> _Instruction_
Can you copy out everything from the start of the items down to the line containing "[x=338, y=82]", requests included, with every coordinate in the answers raised by 36?

Target position items:

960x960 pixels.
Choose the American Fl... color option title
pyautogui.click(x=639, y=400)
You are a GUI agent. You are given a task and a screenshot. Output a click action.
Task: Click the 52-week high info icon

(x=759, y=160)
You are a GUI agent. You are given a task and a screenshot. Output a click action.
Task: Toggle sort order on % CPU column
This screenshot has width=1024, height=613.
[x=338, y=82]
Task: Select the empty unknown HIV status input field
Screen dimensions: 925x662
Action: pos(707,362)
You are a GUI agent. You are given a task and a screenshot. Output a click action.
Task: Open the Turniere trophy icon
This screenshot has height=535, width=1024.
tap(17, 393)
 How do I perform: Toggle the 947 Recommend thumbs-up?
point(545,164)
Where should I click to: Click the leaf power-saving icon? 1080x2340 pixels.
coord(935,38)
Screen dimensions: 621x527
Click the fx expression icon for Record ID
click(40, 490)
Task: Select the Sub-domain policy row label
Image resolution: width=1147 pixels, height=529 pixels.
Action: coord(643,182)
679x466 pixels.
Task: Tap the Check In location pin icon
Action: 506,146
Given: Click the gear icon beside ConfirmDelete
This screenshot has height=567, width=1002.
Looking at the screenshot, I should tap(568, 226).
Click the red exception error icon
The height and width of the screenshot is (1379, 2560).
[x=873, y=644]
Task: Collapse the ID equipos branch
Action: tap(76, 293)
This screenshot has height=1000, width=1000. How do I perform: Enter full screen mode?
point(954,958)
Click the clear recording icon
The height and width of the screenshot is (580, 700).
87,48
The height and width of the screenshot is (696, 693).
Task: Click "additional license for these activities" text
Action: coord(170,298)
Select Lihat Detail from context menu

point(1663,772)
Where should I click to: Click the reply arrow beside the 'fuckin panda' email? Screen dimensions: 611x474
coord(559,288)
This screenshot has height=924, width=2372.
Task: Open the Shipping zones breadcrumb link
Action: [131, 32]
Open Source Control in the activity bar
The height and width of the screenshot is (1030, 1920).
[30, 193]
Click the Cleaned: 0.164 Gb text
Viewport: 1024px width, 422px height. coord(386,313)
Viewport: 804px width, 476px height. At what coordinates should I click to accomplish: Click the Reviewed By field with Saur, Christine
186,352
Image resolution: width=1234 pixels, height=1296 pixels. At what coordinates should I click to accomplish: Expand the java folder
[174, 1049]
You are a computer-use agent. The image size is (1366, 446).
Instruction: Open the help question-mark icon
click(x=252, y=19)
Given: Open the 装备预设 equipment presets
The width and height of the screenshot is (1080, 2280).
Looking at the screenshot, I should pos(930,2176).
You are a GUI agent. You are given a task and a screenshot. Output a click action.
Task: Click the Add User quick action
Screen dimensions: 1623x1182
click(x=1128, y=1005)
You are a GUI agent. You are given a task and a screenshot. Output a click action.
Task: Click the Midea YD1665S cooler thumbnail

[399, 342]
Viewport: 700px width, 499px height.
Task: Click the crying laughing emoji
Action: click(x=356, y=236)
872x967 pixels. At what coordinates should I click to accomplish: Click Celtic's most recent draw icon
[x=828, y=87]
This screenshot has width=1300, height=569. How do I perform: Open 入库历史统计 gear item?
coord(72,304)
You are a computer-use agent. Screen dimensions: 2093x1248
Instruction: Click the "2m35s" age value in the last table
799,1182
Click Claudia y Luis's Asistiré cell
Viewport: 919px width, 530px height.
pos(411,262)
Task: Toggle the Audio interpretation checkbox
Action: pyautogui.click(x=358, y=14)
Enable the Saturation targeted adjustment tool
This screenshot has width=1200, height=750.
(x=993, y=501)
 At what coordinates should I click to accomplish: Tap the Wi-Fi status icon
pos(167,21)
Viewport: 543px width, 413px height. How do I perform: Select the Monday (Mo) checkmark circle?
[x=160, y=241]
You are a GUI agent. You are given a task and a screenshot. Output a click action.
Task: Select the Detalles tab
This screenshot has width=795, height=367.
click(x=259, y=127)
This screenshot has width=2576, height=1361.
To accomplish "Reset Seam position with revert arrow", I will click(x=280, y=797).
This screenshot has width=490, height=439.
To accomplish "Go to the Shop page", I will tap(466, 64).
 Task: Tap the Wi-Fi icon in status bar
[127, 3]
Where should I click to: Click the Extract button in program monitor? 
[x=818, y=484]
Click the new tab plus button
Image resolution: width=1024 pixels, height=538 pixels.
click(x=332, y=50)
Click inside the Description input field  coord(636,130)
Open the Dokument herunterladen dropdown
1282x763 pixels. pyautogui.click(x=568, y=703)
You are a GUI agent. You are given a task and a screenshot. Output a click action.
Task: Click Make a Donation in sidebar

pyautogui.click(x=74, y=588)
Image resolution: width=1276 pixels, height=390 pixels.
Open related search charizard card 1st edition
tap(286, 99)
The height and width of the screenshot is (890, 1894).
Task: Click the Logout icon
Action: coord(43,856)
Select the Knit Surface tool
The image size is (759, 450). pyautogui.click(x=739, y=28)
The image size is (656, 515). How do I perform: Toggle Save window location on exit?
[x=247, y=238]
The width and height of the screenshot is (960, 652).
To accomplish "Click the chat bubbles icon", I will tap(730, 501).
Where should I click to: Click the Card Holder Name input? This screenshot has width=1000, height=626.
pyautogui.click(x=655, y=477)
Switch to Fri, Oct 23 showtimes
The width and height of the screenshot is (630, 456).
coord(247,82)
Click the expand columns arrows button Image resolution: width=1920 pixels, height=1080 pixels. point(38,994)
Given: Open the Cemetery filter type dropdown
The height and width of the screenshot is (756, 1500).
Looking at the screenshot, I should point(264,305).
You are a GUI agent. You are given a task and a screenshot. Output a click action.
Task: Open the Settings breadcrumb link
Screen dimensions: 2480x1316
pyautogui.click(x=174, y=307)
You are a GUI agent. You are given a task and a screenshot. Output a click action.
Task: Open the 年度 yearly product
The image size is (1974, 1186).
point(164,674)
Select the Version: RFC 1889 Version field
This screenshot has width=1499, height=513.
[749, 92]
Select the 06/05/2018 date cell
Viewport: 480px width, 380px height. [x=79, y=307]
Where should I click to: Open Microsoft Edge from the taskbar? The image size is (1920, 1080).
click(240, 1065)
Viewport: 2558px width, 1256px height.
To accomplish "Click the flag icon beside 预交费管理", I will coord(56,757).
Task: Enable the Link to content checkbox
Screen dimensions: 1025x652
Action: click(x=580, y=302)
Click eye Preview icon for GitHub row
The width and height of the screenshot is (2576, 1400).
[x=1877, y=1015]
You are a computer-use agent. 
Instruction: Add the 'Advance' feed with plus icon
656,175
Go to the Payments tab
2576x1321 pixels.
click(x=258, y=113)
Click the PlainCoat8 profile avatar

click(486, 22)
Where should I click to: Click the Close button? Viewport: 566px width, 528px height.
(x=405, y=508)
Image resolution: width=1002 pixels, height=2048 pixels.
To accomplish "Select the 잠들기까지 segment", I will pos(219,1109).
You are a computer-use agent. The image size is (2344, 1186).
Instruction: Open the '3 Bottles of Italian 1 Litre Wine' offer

> _Answer_
960x960 pixels.
Choose the American Fl... color option title
pyautogui.click(x=675, y=436)
You are a GUI agent. You are given a task and a screenshot. Output a click action.
Task: Click the 52-week high info icon

(x=795, y=196)
You are a GUI agent. You are given a task and a screenshot. Output a click action.
Task: Toggle sort order on % CPU column
This screenshot has width=1024, height=613.
[x=374, y=118]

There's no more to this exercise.